I cannot follow this "thread". The metaphor is inappropriate for such a tangled mess. I want to make some disjoint comments that may or may not answer some of the questions that have arisen during this discussion. I hope that thinking about these will help dispel misconceptions and misuse of conventional terminology.

[perfectly reasonable commentary omitted]

I just did that to assure myself that I still knew my classical thermodynamics. If I've said anything that is incorrect I would appreciate correction.

In my judgment Leigh still knows his classical thermo and I certainly agree with him that this thread moved well away from the simple original question almost immediately. (Leigh may have been gone too long to remember that it's always like that around here!)

With regard to "reversibility," it's clear that there is a lot of confusion "out there" about what constitutes a reversible process and what the difference is between a quasi-static and reversible processes. For instance, Wikipedia, defines a reversible process as "a process that can be "reversed" by means of infinitesimal changes in some property of the system without loss or dissipation of energy."

I take issue with this definition because it suggests that there are processes in which energy is "lost."

The Wikipedia article also provides an alternate definition: "a process that, after it has taken place, can be reversed and causes no change in either the system or its surroundings."

I'd be more comfortable with this definition if it read, "a process that could, in principle, be reversed leaving both the system and its surroundings in their initial states." But isn't it simpler and less ambiguous to define a reversible process as "a process that does not increase the total entropy of the system and its surroundings" or simply "a process that does not produce new entropy"? Personally, I prefer the even simpler, "a dissipationless process," as it focuses attention on the real issue--dissipation, which is THE mechanism by which new entropy is ALWAYS produced.

Unfortunately, Wikipedia muddies the water in its article on quasistatic processes by saying, "A quasistatic process often ensures that the system will go through a sequence of states that are infinitesimally close to equilibrium, in which case the process is typically reversible." Even if this were true, the statement is rendered essentially meaningless by the weasel words "often" and "typically" and it simply is not the case that a quasistatic process is "typically" reversible.

Records of locating words and elements:
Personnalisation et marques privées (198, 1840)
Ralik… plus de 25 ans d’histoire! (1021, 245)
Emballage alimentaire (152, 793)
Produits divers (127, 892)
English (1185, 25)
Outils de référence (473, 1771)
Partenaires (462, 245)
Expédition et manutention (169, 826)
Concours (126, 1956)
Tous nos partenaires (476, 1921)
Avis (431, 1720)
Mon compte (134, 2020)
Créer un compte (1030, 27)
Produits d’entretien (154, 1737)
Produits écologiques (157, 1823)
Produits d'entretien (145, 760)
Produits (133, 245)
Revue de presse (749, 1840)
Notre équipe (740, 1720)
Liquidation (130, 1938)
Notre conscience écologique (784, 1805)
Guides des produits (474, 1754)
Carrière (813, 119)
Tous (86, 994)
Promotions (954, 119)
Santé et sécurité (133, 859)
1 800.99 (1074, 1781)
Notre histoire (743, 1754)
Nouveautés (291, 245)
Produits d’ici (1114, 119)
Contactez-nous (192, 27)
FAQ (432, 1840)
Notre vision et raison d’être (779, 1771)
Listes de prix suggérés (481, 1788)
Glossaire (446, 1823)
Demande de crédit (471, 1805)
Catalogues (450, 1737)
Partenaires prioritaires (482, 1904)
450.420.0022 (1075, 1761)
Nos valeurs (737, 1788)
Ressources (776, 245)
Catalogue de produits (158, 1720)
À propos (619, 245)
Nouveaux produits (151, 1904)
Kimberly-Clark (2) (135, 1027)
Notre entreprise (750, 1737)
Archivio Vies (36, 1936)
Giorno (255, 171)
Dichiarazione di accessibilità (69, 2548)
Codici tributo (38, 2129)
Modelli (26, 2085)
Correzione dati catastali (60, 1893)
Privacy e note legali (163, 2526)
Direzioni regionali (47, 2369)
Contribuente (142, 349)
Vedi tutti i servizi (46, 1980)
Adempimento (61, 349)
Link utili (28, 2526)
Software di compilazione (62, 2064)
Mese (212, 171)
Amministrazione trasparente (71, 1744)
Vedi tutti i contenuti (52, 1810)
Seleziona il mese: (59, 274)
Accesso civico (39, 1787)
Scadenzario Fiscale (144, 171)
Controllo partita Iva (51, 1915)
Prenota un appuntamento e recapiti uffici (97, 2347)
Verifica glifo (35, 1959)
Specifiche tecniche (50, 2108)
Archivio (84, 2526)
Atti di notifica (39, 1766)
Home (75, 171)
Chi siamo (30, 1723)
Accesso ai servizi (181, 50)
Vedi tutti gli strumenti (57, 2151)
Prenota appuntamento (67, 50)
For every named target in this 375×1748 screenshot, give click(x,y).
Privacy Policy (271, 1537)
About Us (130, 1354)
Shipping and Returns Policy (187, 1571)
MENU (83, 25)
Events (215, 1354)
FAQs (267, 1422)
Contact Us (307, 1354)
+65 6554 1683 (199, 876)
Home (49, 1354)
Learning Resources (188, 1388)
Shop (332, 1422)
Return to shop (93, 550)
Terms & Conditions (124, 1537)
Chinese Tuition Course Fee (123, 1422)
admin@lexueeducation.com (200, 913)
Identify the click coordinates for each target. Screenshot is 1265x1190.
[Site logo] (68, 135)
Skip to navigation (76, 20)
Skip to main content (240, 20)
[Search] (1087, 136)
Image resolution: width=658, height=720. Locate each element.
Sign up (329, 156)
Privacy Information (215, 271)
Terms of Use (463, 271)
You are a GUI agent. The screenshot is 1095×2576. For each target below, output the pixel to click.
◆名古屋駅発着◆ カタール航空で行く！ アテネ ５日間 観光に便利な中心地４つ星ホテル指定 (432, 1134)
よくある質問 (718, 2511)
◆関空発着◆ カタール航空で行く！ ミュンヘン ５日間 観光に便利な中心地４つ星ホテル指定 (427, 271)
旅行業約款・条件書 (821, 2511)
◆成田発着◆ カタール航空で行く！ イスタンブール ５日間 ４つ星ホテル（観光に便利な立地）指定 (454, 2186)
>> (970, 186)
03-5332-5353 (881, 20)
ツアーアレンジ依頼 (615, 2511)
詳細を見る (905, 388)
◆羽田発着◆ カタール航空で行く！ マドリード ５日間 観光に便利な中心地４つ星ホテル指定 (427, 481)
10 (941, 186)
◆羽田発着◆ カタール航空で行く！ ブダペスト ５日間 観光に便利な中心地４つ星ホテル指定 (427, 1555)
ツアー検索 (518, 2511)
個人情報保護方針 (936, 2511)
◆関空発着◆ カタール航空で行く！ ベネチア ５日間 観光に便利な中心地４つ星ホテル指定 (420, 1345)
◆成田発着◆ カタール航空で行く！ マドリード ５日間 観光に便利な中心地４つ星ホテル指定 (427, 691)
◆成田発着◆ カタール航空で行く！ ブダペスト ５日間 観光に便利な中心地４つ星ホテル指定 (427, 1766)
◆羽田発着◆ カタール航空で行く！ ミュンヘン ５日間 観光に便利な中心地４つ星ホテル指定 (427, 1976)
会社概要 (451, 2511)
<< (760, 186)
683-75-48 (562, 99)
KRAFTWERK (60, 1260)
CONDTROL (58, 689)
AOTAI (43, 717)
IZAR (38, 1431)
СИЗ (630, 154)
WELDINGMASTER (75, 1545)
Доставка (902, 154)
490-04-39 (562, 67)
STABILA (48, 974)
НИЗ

— To be done —
- A) List every definition of a reversible process that the thermodynamics post quotes or proposes.
- B) Write a continuation of the thermodynamics post, beginning after its final sentence.

— Answers to each task —
- A)
1. "a process that can be "reversed" by means of infinitesimal changes in some property of the system without loss or dissipation of energy"
2. "a process that, after it has taken place, can be reversed and causes no change in either the system or its surroundings"
3. "a process that could, in principle, be reversed leaving both the system and its surroundings in their initial states"
4. "a process that does not increase the total entropy of the system and its surroundings"
5. "a process that does not produce new entropy"
6. "a dissipationless process"

- B)
It seems to me that the confusion arises as a result of a very common failure to be clear about 1) the central role of dissipation and entropy production and 2) the system to be considered. I suspect there may be no universal agreement on definitions, but I'll propose two for target practice:


Definition: A system undergoes a quasistatic process if and only if no dissipation (or entropy production) occurs within the system.

Notes: The only way to do this is to ensure that the system's mechanical constraints (including things like ambient E, B, and g fields) change slowly AND that its physical boundaries are always held at a temperature that is close to that of the system itself. What is "slow" enough and "close" enough depends on how picky one wants to get about the absence of dissipation or the amount of new entropy that one is willing to tolerate. Any significant friction in a moving piston would disqualify the process IF the system under consideration includes the piston and/or container walls, but is completely irrelevant if the system under consideration is a gas confined to the container. In any event, note that the SYSTEM must be unambiguously defined.


Definition: A process is reversible if and only if no dissipation (or entropy production) occurs due to the process.

Notes: Implicit in the definition is that "the system" is "everything there is," i.e., "the universe." Thus, our attention is focused here only on the PROCESS. We do not question the reversibility of a Carnot cycle simply because a free expansion might be happening somewhere else in the universe at the same time. This is NOT because the free expansion isn't taking place within "the system;" it is because the free expansion isn't part of the PROCESS we are considering. If a process includes moving a frictional piston, then the process is not reversible. No real process is reversible, so the discussion of reversibility is always about principles, not experimental procedures or apparatus.

Fire away!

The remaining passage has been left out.